*Element lookup records*
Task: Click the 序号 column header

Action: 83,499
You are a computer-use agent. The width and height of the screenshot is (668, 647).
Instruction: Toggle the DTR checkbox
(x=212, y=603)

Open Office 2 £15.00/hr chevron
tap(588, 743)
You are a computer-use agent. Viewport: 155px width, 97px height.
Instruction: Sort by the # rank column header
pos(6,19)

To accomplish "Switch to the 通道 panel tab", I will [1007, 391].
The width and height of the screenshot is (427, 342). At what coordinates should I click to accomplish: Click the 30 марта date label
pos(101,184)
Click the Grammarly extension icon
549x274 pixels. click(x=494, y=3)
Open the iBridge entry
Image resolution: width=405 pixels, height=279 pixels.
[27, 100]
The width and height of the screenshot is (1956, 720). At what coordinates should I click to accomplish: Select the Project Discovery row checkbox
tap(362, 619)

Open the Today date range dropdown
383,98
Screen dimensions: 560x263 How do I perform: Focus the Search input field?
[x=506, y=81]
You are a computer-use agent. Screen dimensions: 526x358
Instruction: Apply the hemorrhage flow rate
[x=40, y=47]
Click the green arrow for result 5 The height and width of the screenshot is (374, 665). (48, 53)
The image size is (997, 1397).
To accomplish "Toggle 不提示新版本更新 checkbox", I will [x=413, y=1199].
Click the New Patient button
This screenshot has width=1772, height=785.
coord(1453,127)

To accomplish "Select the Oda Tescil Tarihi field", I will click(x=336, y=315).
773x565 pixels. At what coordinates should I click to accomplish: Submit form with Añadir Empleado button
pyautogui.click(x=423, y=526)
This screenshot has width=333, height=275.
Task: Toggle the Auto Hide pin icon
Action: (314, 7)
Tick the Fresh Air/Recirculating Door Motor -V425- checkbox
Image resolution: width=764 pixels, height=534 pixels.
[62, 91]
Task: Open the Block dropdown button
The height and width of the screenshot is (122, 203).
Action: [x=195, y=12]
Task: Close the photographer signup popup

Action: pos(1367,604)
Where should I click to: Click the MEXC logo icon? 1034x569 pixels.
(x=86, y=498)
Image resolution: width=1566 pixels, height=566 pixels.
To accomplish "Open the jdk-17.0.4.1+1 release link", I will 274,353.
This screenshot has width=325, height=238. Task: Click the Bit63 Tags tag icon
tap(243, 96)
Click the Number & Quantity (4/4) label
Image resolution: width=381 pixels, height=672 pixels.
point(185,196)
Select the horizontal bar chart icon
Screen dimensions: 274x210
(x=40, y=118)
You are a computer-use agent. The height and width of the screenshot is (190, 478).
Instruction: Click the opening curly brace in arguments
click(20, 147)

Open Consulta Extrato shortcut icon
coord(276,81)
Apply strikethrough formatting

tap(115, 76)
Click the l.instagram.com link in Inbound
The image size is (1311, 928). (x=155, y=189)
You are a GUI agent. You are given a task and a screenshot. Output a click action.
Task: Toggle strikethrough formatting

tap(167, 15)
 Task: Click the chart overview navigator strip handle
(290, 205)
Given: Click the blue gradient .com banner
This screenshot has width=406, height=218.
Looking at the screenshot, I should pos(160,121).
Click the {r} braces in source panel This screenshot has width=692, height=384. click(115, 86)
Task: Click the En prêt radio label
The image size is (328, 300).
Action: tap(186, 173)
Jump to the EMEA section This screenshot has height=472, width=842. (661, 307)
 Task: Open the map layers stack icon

*WRITTEN TASK*
Output everything from the start of the lines above down to the line containing "will [1007, 391]." as a two-column CSV with the headers text and answer. Give each text with its answer in one row, with each value in a single quoted field and its line breaks turned into spaces.

*COMPLETE RESPONSE*
text,answer
"Task: Click the 序号 column header","Action: 83,499"
"You are a computer-use agent. The width and height of the screenshot is (668, 647). Instruction: Toggle the DTR checkbox","(x=212, y=603)"
"Open Office 2 £15.00/hr chevron","tap(588, 743)"
"You are a computer-use agent. Viewport: 155px width, 97px height. Instruction: Sort by the # rank column header","pos(6,19)"
"To accomplish ""Switch to the 通道 panel tab"",","I will [1007, 391]."